> [Directions for this task] What is needed is a word-for-word copy of the lines below from the one with "The width and height of the screenshot is (667, 400)." through the one with "You are a computer-use", both included, with every picture left out.

Collected data:
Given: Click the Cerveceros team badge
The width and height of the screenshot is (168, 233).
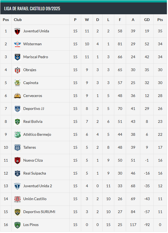Looking at the screenshot, I should [17, 96].
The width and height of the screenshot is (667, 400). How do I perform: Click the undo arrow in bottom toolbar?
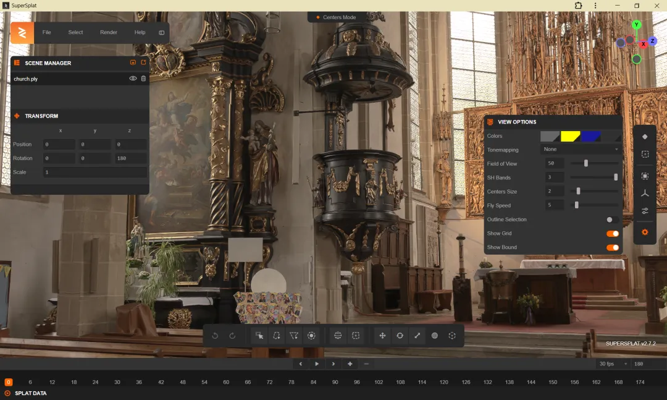pyautogui.click(x=215, y=336)
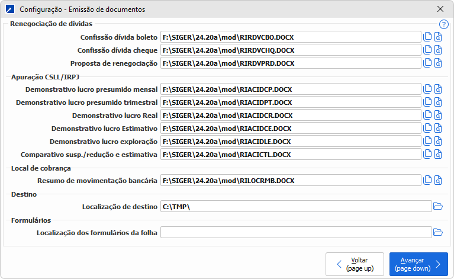This screenshot has height=279, width=454.
Task: Preview Demonstrativo lucro Estimativo document
Action: pos(438,129)
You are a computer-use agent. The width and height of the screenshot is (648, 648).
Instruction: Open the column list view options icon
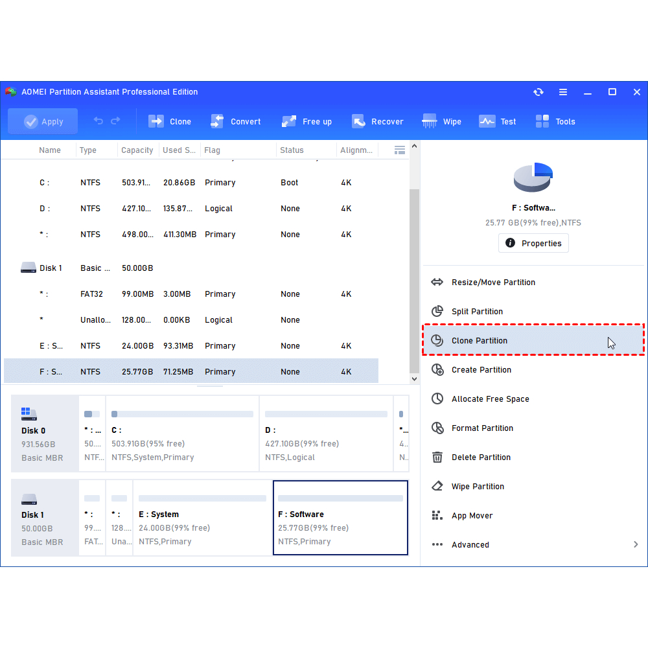(x=400, y=150)
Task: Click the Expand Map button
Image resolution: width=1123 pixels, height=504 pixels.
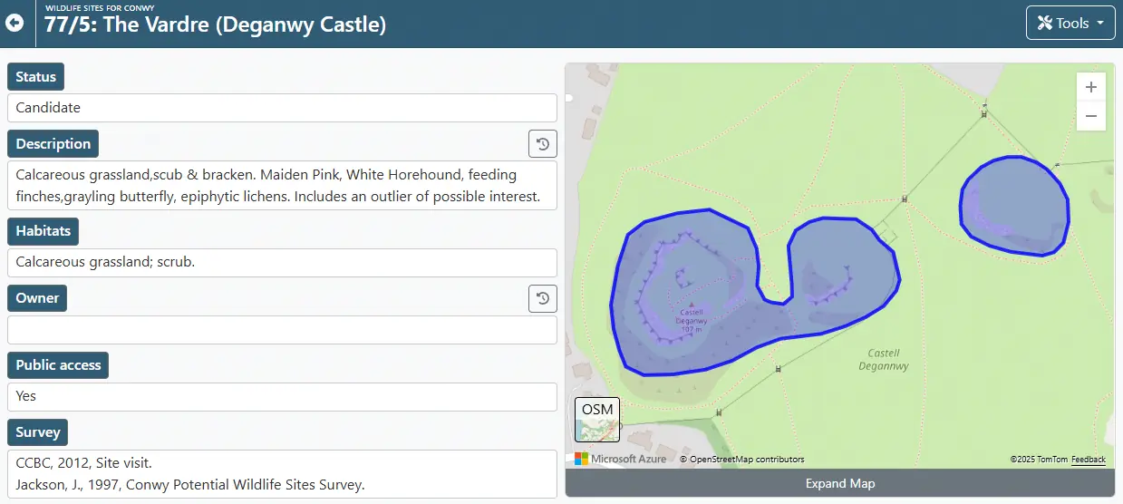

> [Response below]
The width and height of the screenshot is (667, 400). How do I perform: Click the undo arrow in bottom toolbar?
pyautogui.click(x=215, y=336)
This screenshot has height=279, width=454.
Task: Preview Demonstrativo lucro Estimativo document
Action: pos(438,129)
You are a computer-use agent. The width and height of the screenshot is (648, 648).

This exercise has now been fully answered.